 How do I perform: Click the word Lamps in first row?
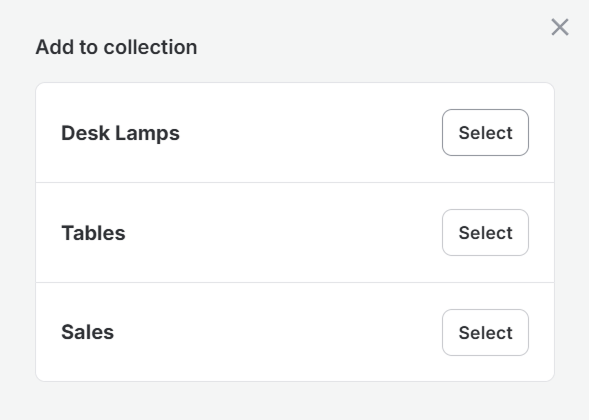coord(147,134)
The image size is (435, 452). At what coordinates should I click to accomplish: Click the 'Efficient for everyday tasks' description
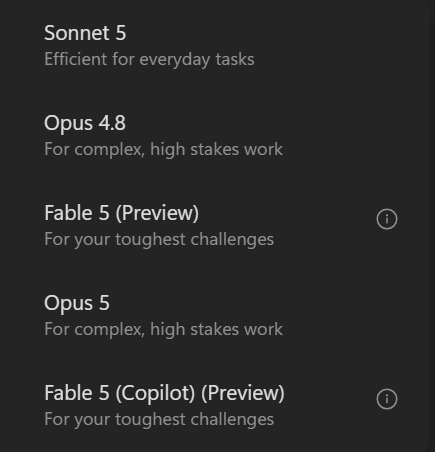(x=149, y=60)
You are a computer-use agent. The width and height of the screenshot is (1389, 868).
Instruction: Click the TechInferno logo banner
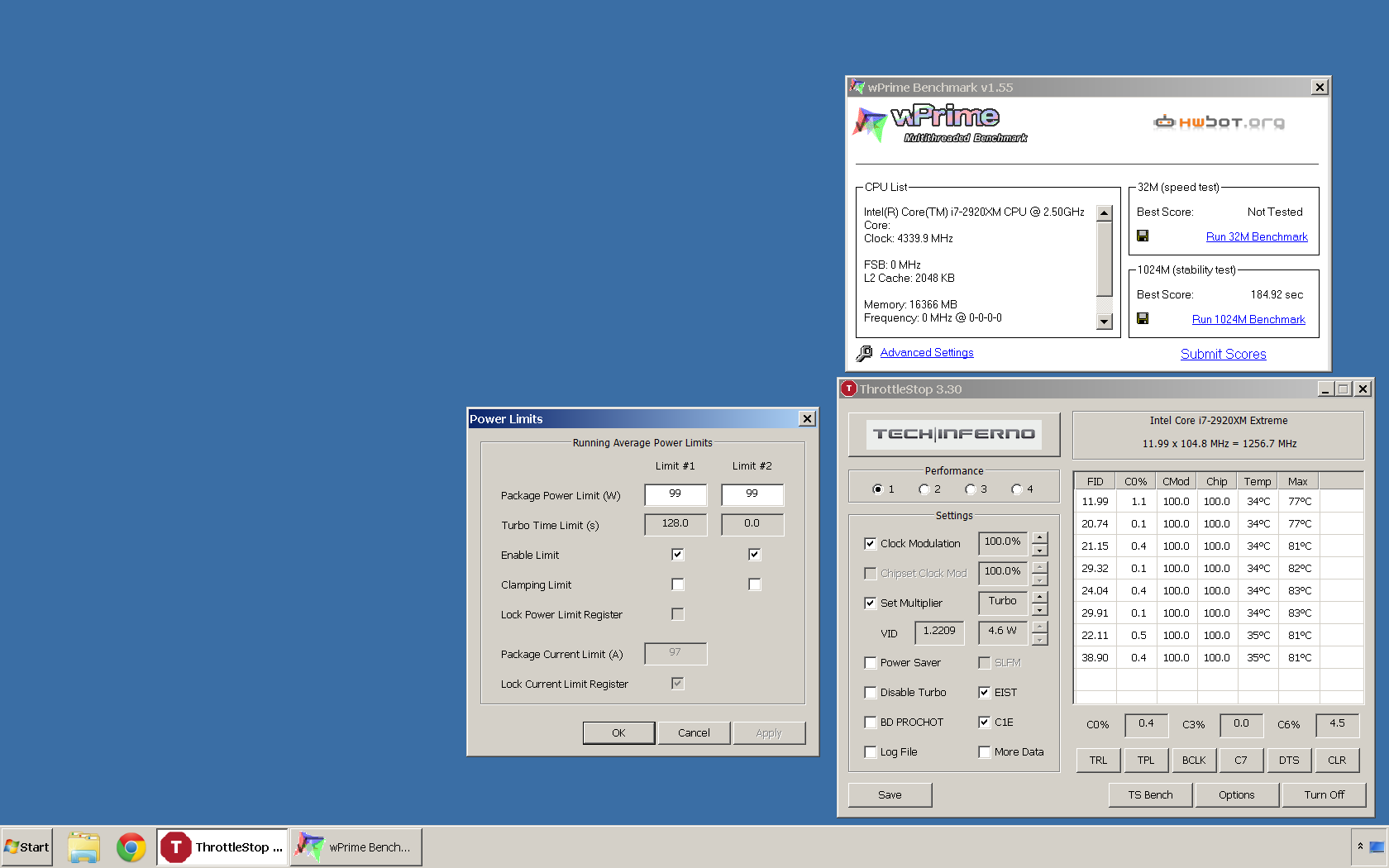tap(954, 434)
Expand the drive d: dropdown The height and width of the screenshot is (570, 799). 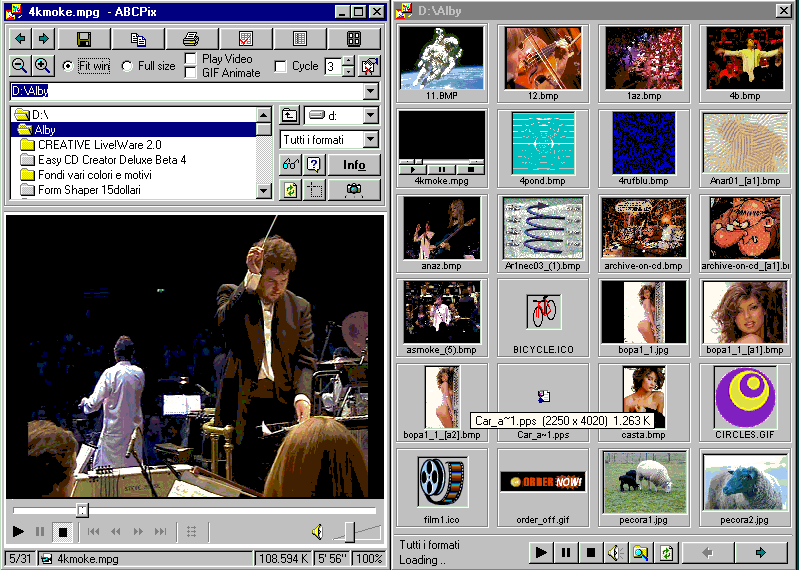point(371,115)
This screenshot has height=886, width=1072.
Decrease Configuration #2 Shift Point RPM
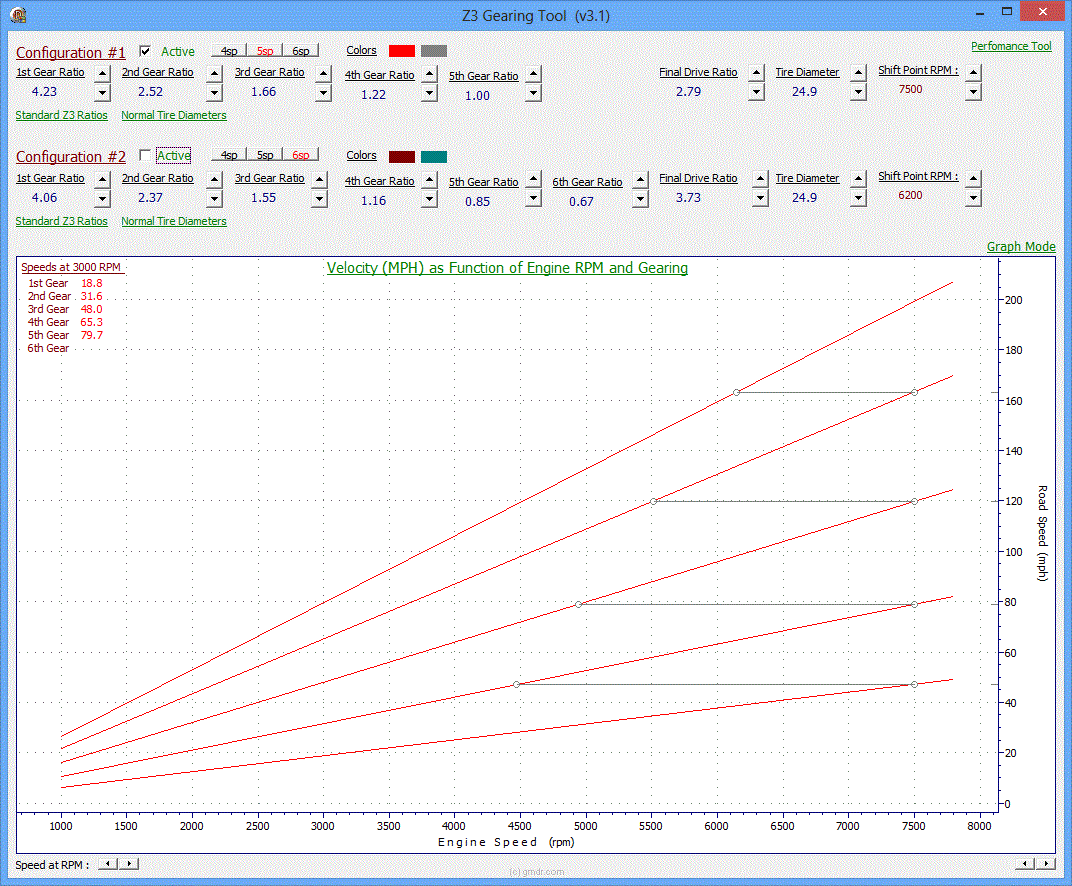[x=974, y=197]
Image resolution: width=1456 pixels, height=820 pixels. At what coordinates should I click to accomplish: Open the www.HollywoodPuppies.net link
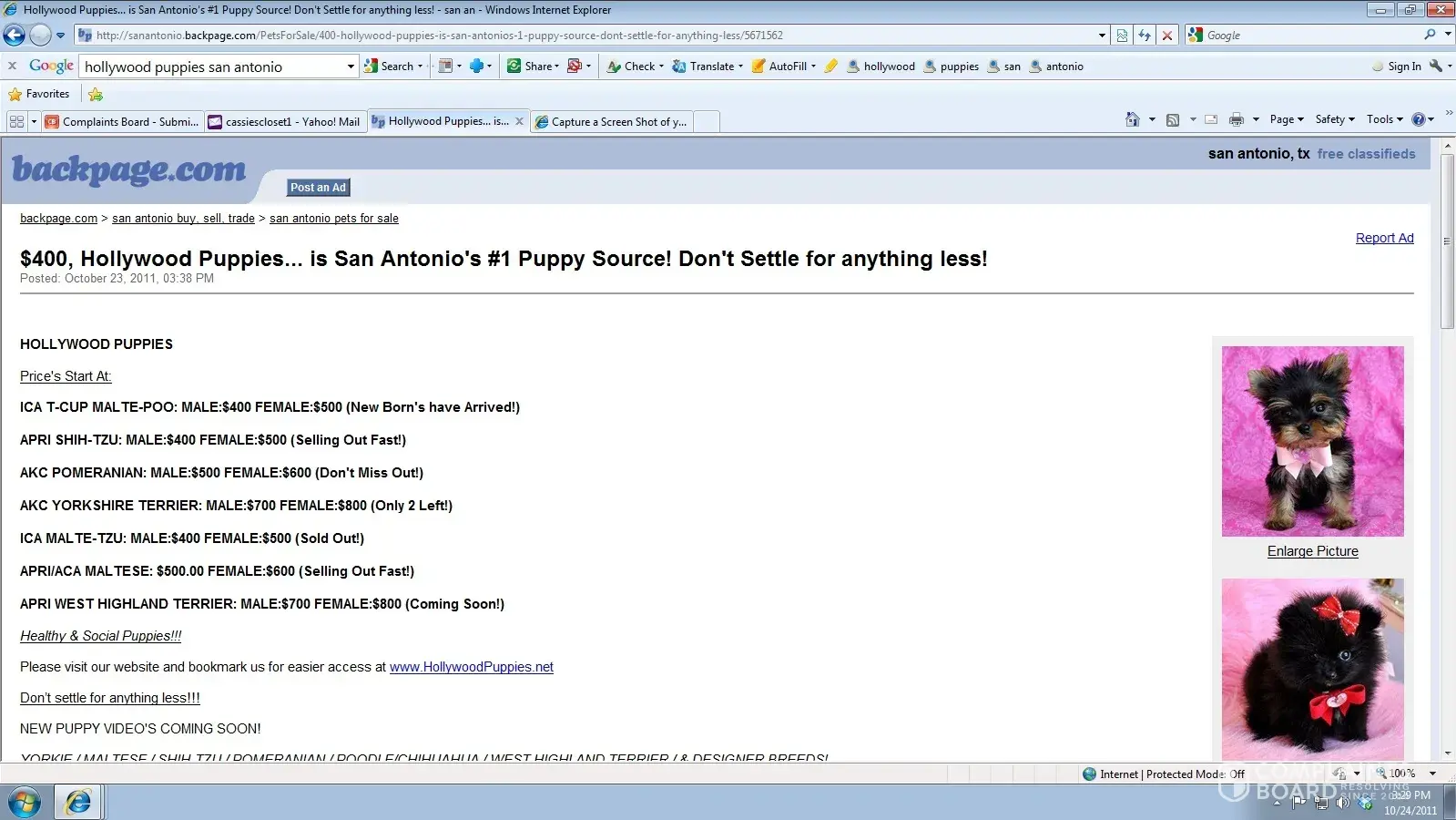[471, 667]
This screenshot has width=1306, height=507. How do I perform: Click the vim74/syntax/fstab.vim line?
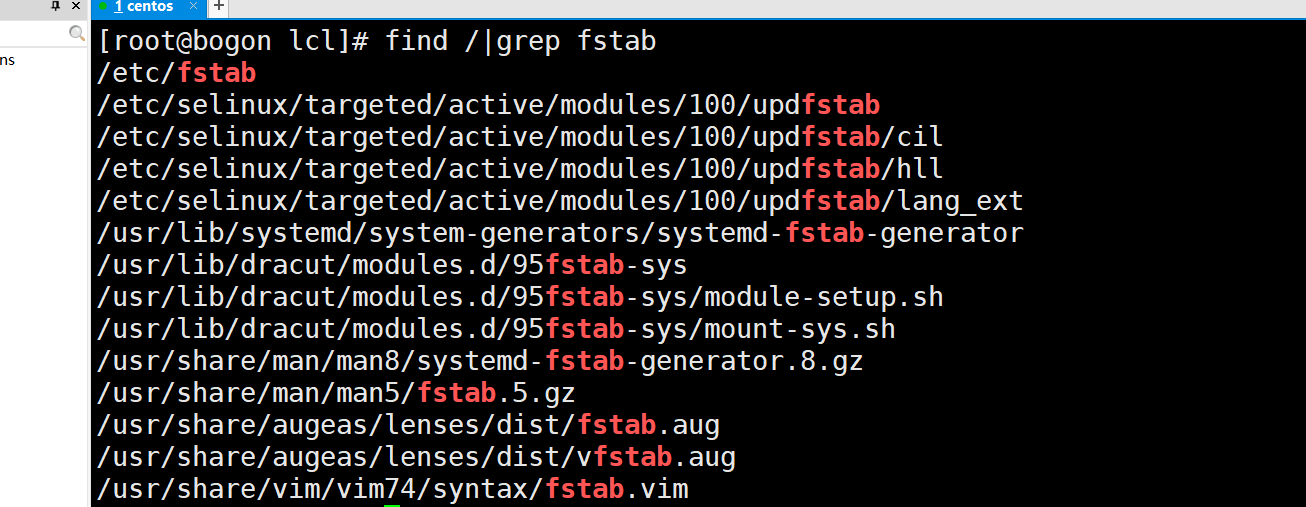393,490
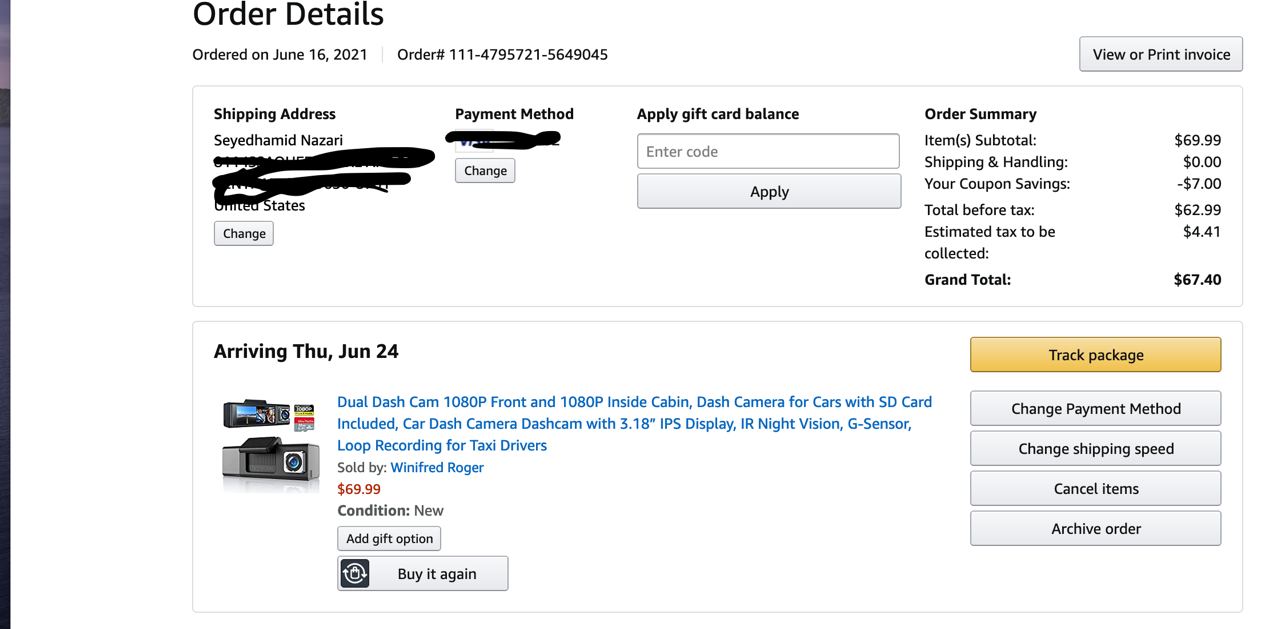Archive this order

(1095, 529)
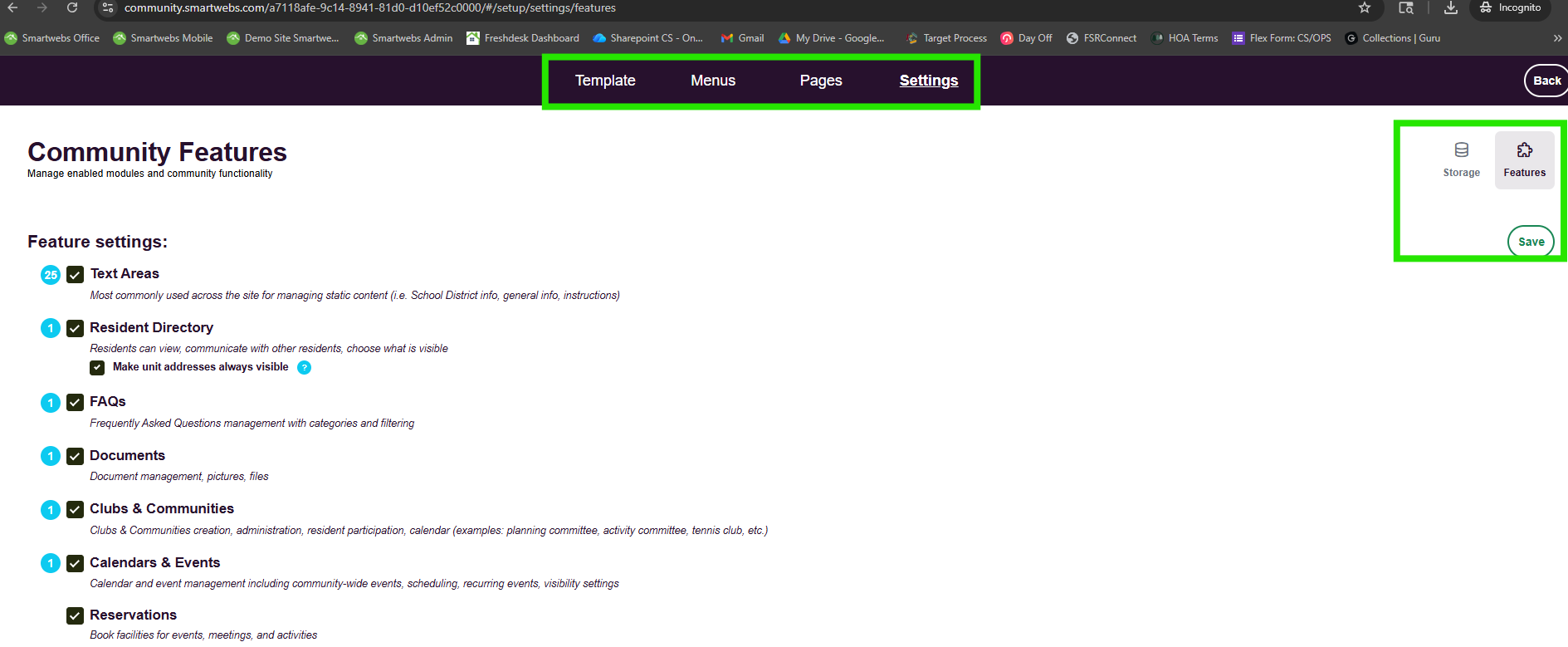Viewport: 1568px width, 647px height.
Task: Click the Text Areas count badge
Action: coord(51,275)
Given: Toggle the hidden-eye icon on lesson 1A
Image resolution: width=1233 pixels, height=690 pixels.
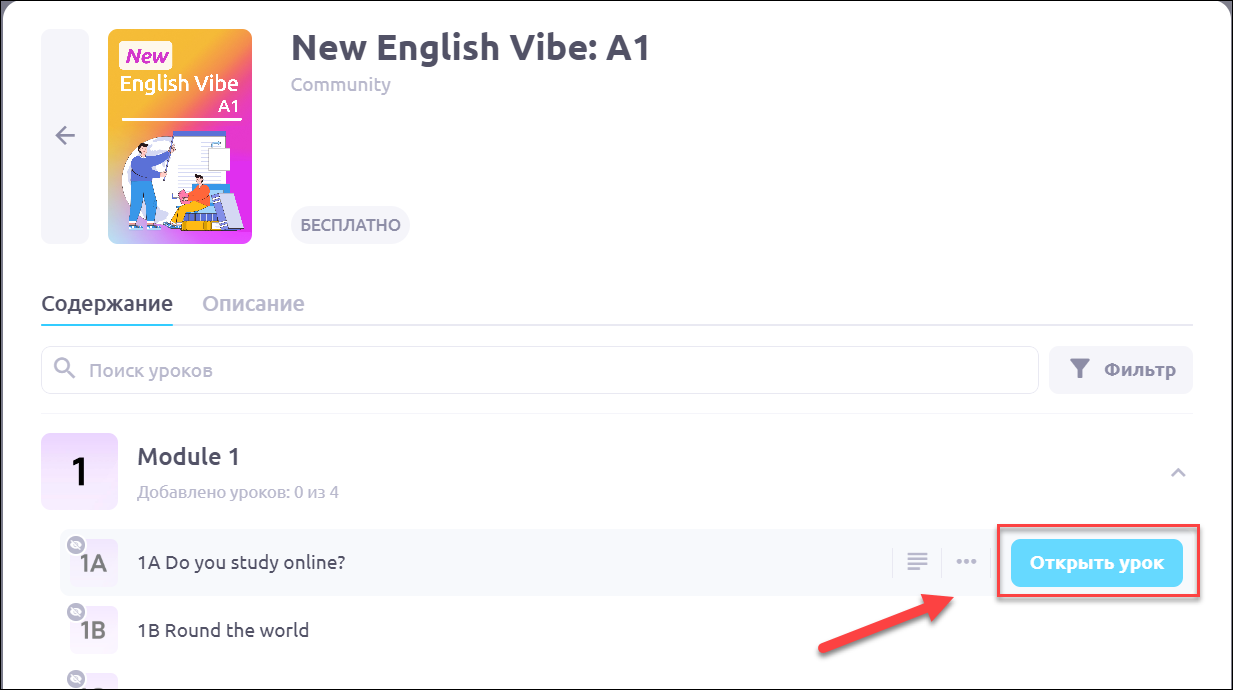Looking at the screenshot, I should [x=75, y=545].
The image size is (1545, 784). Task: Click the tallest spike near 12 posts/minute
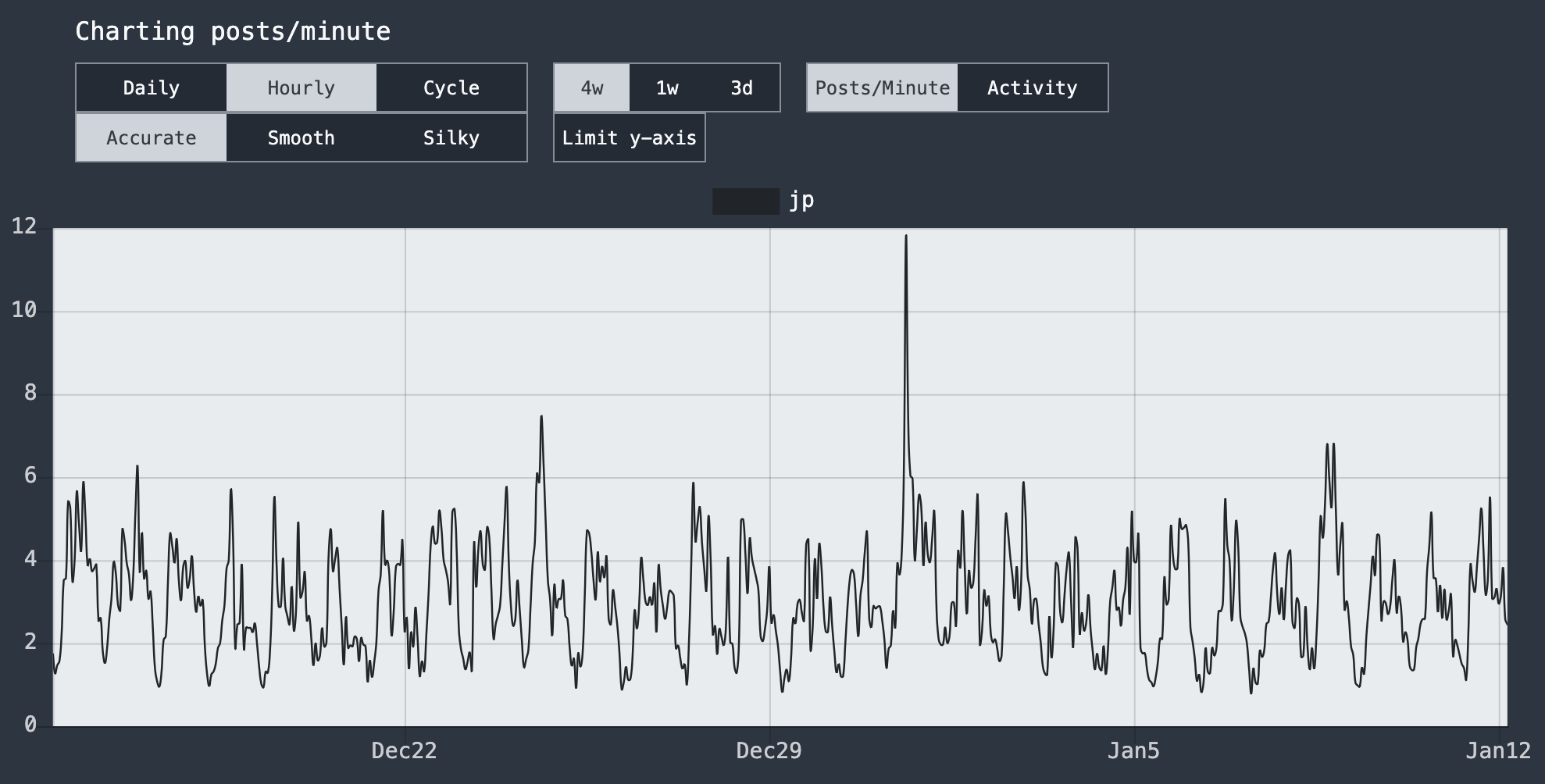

## Requirement
Would you print, exactly as they appear, the lines from the line with "This screenshot has width=1306, height=507." through the end of the entries above, leaving out the pictures?

## Your solution
This screenshot has width=1306, height=507. How do I perform: Click the vim74/syntax/fstab.vim line?
393,490
Archive this order

(1095, 529)
Viewport: 1568px width, 647px height.
Task: Click the Text Areas count badge
Action: coord(51,275)
Given: Toggle the hidden-eye icon on lesson 1A
Image resolution: width=1233 pixels, height=690 pixels.
Looking at the screenshot, I should [x=75, y=545].
The image size is (1545, 784). Task: Click the tallest spike near 12 posts/minute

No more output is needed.